İzlerken birden beni eski günlerime götürdü o sahne... Rafet, Hayri’nin evinde... “Eşofman, pijama ver üstümü değiştireyim” diyor. Banyoya girdiğinde gördüğü onu eski günlerine götürüyor; banyo sobası. “Anne ben de yıkanabilecek miyim?” kardeşinin sesi kulağında. “Sıra ile yıkayacağım oğlum durun. Rafet abin geçen hafta da yıkanmadı” Rafet, ekranda kendi çocukluğuna giderken, ben de birden Basınköy yıllarıma gittim. Buraya ilk taşınanlardan olmuştuk.

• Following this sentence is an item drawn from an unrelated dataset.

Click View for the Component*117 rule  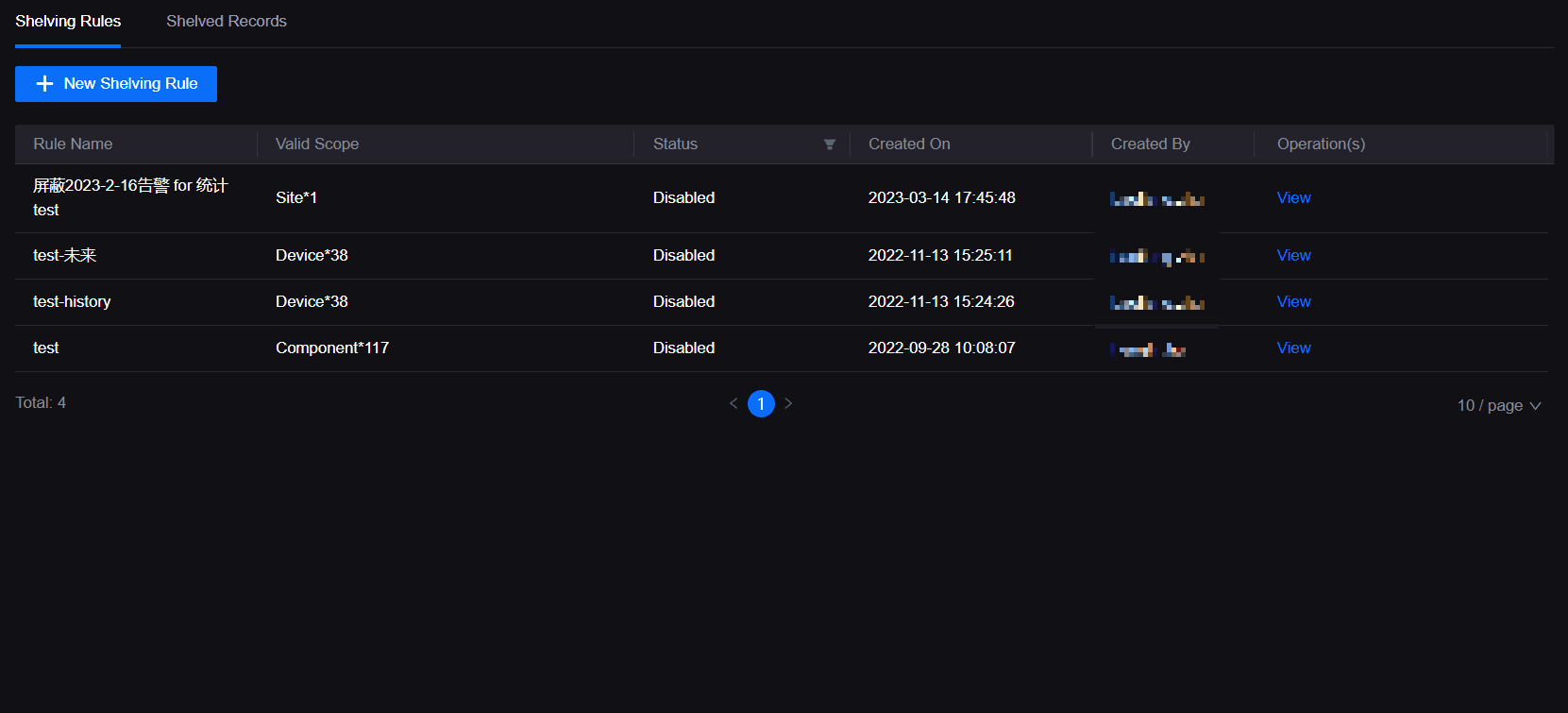click(1293, 348)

Hani kar yağdığında kurt iner dedikleri bir yerdi. Ne su var, ne elektrik... Beni yatılı okula vermişlerdi, Yeşilköy pansiyonlu. Babamın o zaman Londra Asfaltı olan şimdiki E-5’e kadar yürüyüp, tankerlerle gazeteye gittiğini duymuştum. Doğrusu bir hafta evde olmadığım için çekilen sıkıntıları bilemiyordum. Annemin çocukluğu ve gençliği Beyoğlu’nda geçmişti. Piyano çalardı ve etrafında büyük ilgi gören bir kadındı. O hayattan, Basınköy’de bu şartlar altında yaşamak kolay olmamıştı. Pazar günü odunla banyo sobası ısıtılırdı. Bir törendi sanki, bana özel hazırlanırdı. Bir odada yaşardık. Salon buz gibiydi, sadece yazın oturulurdu. Mutfakta; buzdolabına gerek yoktu soğukluk, yiyecekleri koruyacak ısıdaydı diyebilirim. Vezüv soba, o tek odada yanar. Yıkandıktan sonra doğru odaya... Pazar günü, kış akşamları, gaz lambasının isli dumanıyla geçerdi. Bir haftalık iç çamaşırı okul için özenle bohçaya konurdu, yıkandıktan sonra. ‘Camdaki Kız’ın bu sahnesini izlerken ben de kendi dünyamın hatıralarında uzun bir yolculuk yaptım. Rahmetli annemi bir daha andım.
Müziğe gerek var mıydı?
Son bölüm Rafet ile Cahit’in karşılaşması etkileyiciydi. İki başarılı oyuncunun sahnesi diyalogları mimikleri ile tek başına izlenecek seviyeyi çoktan yakalamıştı. Bu yeterdi. Ama yok, illa müzik olacak!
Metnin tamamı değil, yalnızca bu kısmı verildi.